Monsieur de Bougrelon (1897, Jean Lorrain)

Publié le par GouxMathieu

   De la même façon qu'il existe des "petits romantiques", des auteurs qui sont bien moins connus que les Hugo, que les Chateaubriand ou les Vigny, il est des "petits décadents", des écrivains ayant fait l'essentiel de leur carrière à la fin du dix-neuvième siècle et que les pensums des chercheurs ont, depuis, oublié. Bien moins cité dans les anthologies qu'Huysmans, Jean Lorrain mérite bien que l'on s'y arrête, ici par l'intermédiaire de ce que je juge être son chef d'œuvre, Monsieur de Bougrelon.

 

   L'histoire de Monsieur de Bougrelon est assez simple à relater : quelques étudiants parisiens en goguette, une fois leurs études terminées, décident de se payer du bon temps en Hollande, autrement dit de fumer de l'opium et de rencontrer quelques filles de joie. Dans un bar de la ville, ils feront alors la rencontre de Monsieur de Bougrelon, parisien expatrié lui aussi, qui les prendra en amitié et décidera de leur montrer les merveilles de ce beau pays.
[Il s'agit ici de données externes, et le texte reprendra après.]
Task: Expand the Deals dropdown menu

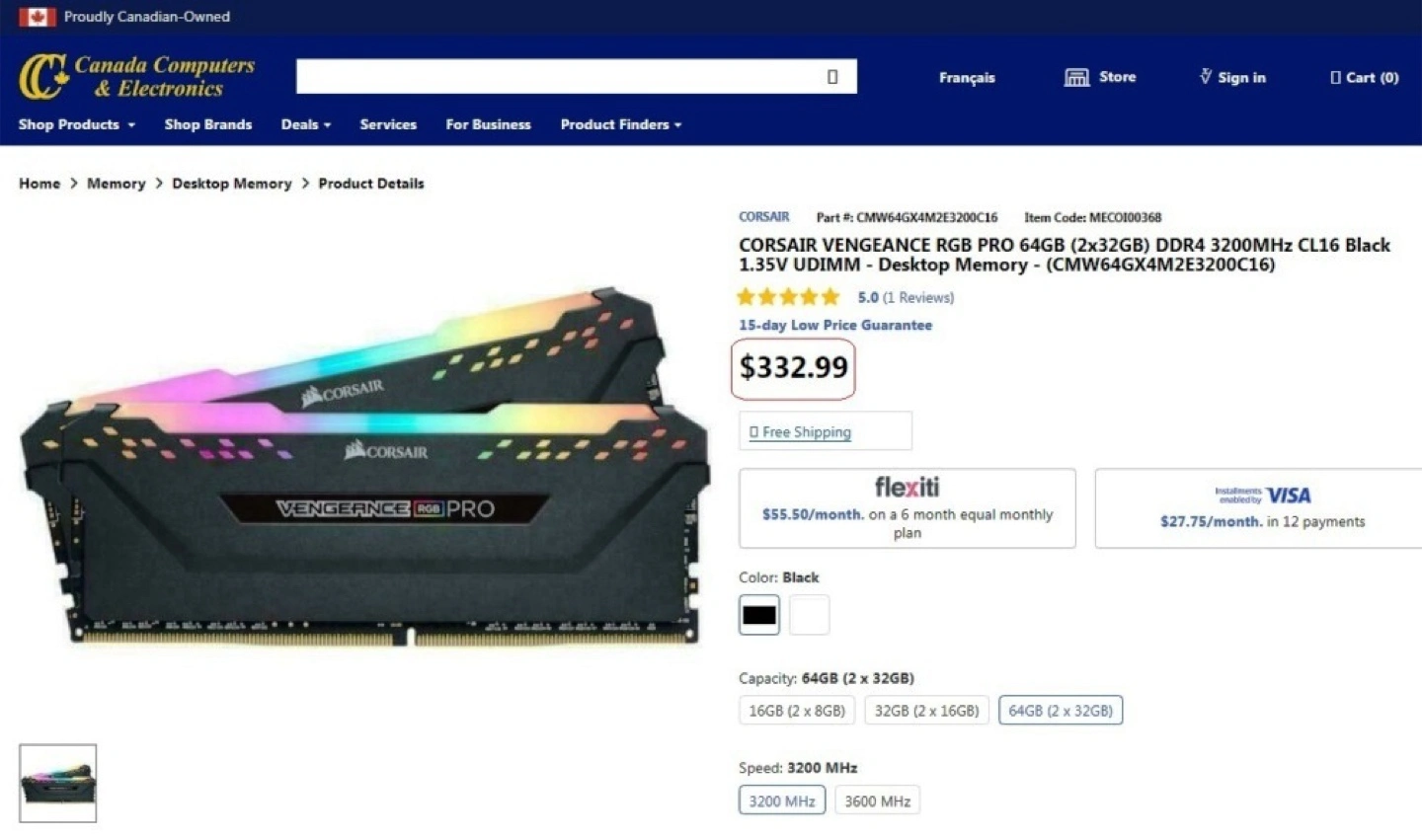Action: pyautogui.click(x=306, y=124)
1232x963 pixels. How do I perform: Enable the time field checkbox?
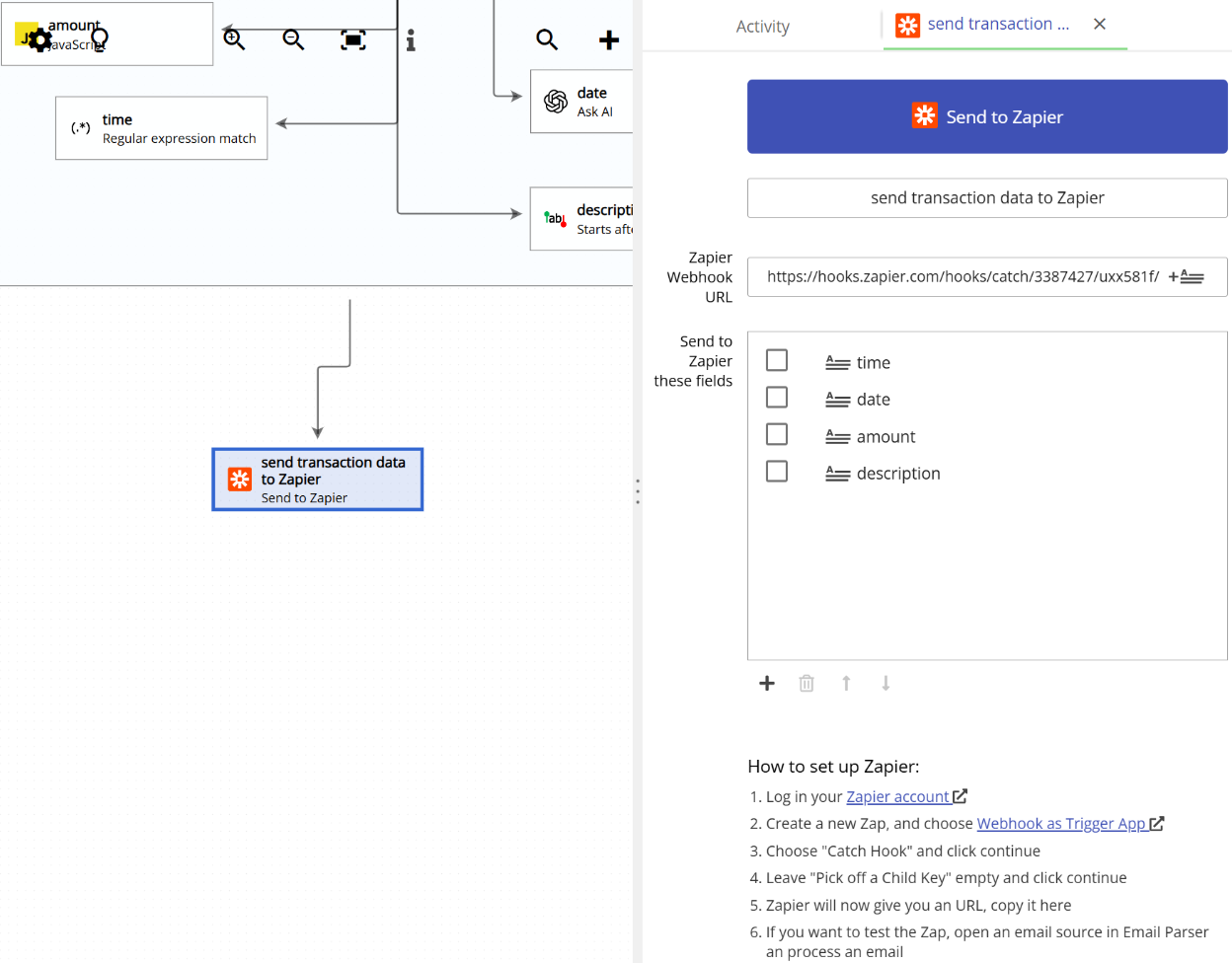(x=777, y=360)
   Mais la beauté du texte ne tient pas en son intrigue, mais bien au personnage éponyme. Moins qu'un Des Esseintes, je pense sincèrement que l'on peut faire de Bougrelon le premier "punk" de l'histoire du monde. Dandy parfaitement désabusé ne buvant que les meilleurs rhums et ne prisant que le plus fin des tabacs, il a cet aspect à la fois grotesque et sublime de ces futures têtes à crête. Le costume ceintré mais au vert pétard, la botte vernie mais baillant aux orteils, le cache-nez arrogant mais troué et rapiécé de toutes parts, il est capable de mélanger, dans une même phrase, la poésie antique, la peinture maniériste et la gaillardise des bordels.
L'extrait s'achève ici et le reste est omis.